Provided records =
===

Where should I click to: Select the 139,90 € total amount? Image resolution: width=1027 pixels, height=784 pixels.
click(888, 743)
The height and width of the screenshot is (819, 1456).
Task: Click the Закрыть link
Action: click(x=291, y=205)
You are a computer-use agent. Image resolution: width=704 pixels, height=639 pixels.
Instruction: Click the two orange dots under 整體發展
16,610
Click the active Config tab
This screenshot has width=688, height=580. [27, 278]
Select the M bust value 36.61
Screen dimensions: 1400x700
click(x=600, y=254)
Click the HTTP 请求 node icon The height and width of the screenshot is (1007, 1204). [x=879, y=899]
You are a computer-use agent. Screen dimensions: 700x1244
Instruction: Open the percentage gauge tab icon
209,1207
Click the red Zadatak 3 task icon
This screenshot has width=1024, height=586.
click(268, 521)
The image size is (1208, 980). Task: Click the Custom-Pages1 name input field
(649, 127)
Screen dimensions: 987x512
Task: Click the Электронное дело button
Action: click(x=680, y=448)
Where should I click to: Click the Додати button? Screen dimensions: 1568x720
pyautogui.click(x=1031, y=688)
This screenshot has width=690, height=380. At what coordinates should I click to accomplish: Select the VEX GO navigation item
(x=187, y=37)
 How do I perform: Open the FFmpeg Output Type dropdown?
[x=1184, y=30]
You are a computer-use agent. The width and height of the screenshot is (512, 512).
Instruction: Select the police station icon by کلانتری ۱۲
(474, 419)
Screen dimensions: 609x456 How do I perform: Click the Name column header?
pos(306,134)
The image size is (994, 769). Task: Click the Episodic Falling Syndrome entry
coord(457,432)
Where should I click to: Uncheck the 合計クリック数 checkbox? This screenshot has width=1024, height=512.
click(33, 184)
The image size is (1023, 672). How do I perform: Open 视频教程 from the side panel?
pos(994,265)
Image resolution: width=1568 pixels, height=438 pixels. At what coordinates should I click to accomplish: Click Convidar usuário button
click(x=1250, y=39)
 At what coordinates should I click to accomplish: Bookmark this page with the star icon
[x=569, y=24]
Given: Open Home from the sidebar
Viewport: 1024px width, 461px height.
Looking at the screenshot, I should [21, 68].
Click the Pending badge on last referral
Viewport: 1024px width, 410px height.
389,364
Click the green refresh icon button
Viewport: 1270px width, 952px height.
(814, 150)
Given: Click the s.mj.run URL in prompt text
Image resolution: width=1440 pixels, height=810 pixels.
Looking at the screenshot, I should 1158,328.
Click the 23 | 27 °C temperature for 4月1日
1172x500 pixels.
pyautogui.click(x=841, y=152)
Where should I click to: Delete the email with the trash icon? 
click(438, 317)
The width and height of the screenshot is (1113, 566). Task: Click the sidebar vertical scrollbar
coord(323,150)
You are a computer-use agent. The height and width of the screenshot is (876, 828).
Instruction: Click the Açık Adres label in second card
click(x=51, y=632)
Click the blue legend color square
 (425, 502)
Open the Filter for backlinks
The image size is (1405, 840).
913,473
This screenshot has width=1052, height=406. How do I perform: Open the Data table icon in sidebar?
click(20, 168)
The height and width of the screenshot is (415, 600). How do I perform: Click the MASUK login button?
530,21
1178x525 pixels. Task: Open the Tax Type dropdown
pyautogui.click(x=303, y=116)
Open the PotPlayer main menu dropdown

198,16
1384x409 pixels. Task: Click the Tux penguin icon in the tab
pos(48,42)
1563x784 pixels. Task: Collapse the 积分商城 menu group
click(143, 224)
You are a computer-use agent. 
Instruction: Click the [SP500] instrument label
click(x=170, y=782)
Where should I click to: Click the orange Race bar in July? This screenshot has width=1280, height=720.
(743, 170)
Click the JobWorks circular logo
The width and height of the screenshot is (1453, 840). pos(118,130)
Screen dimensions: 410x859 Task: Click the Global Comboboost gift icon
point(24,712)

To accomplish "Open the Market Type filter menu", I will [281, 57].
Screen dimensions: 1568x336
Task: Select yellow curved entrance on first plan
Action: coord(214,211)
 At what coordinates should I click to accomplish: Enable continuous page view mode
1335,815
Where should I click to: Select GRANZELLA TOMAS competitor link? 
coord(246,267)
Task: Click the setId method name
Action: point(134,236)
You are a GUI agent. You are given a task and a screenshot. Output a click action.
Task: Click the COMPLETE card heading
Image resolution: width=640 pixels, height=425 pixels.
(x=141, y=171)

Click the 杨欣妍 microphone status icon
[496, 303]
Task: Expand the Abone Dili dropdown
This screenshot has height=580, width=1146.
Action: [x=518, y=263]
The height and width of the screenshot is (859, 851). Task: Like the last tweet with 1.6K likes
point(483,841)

===

What the exercise asks = If a line in the listing above contains the word "computer", include it in your count, then give only the final number.

Expected answer = 5